• **O que fazer**:
No trecho sobre Romeo, a quem ele serviu como ministro?

Nos versos finais, Justiniano individualiza um daqueles espíritos que estão “dentro desta gema luminosa(/.../ dentro a la presente margarita- v. 127), chamando-o apenas de Romeo. Trata-se de Romeo de Villeneuve (1170-1250), que serviu com correção, na condição de ministro, ao conde de Provença Raimundo Berenguer, citado nominalmente no v. 134. Mas sua obra “grande e bela foi mal agradecida” (fu l’ovra grande e bella mal gradita-  v. 129), pois ele foi vítima da intriga dos cortesãos, de suas “palavras caluniosas” (parole biece- v. 136), gente assim censurada por Justiniano:  “toma o mau caminho/ quem julga um dano a si o bem feito por outrem” (/.../ e però mal cammina/ qual si fa danno del ben fare altrui- v. 131-132). Esses comentários maliciosos levaram à perda de confiança de Raimundo no “justo” (giusto- v. 137) Romeo, que por isso parte dali,  “pobre e idoso” (povero e vetusto- v. 139). (11)

• **Linhas selecionadas**:
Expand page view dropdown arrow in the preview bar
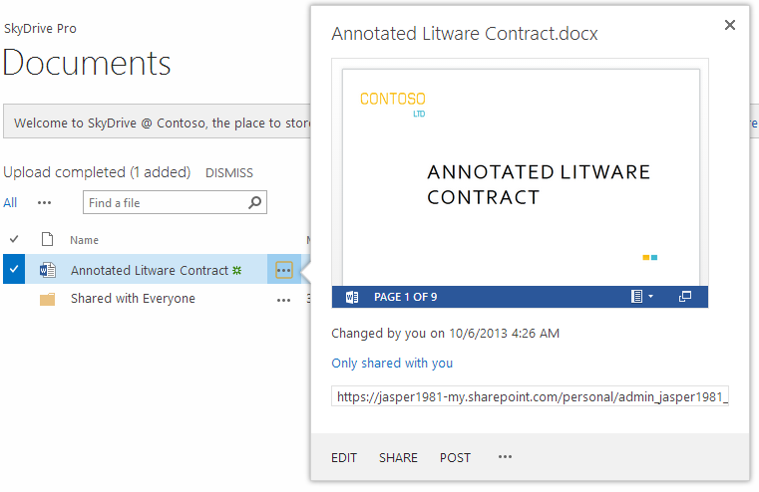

...

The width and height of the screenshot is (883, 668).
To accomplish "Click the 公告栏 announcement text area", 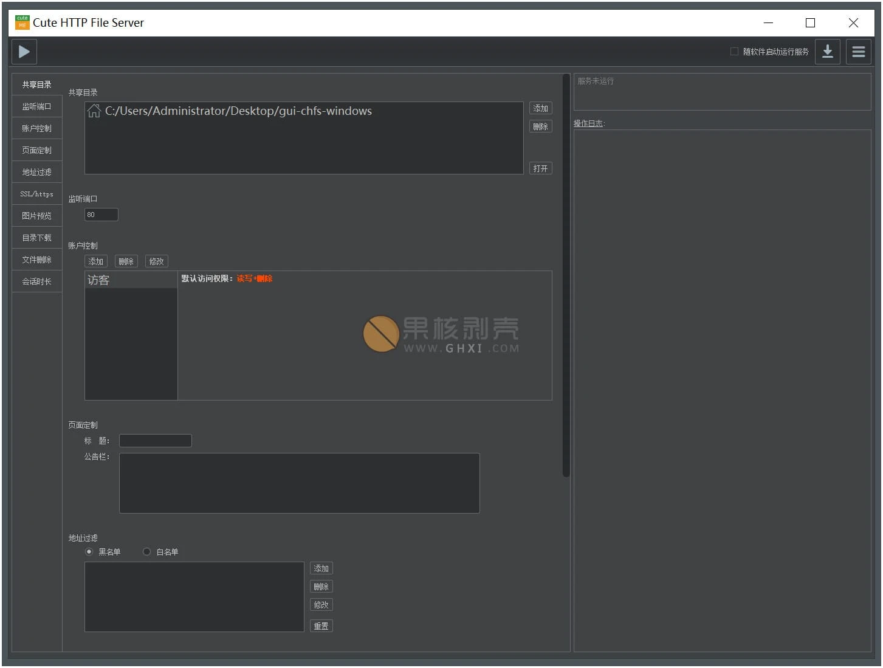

--

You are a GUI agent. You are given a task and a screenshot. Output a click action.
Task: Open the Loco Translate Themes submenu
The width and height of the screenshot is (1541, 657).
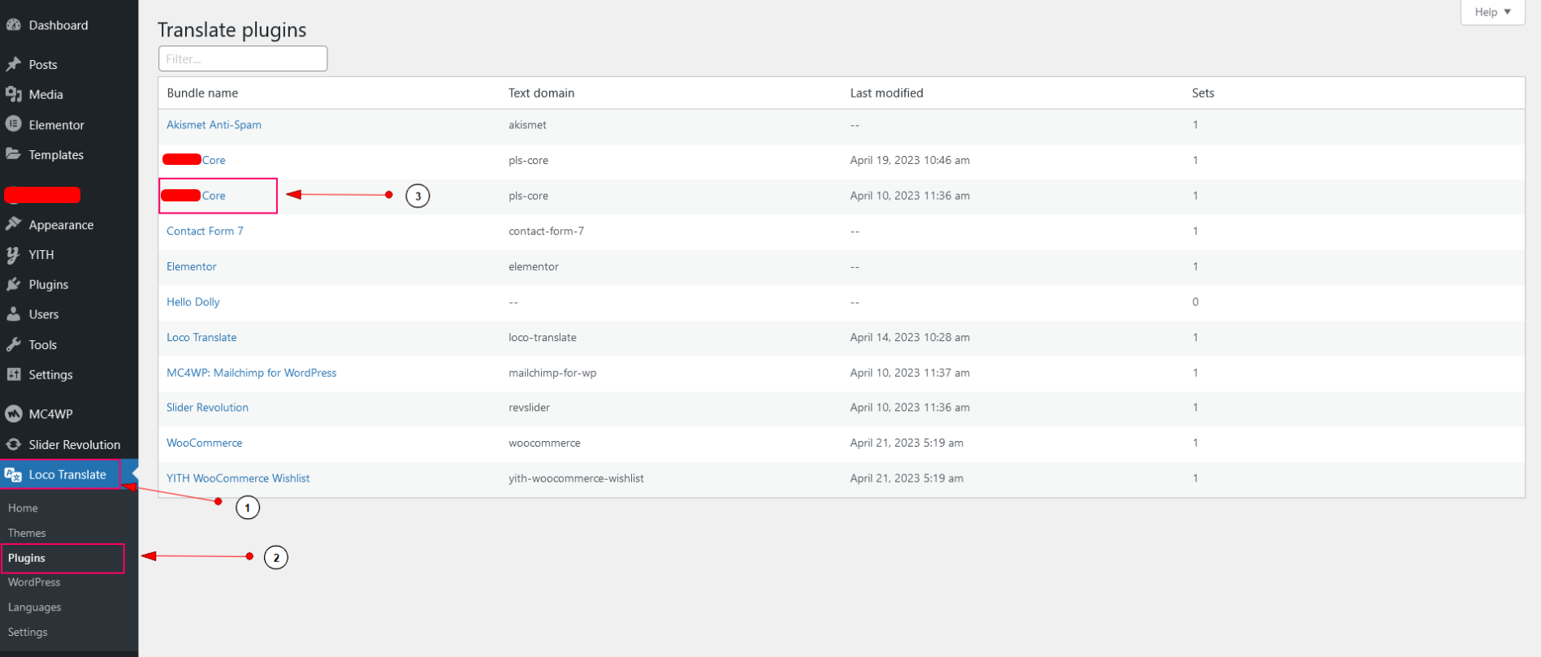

• **Resposta**:
Ao conde de Provença Raimundo Berenguer.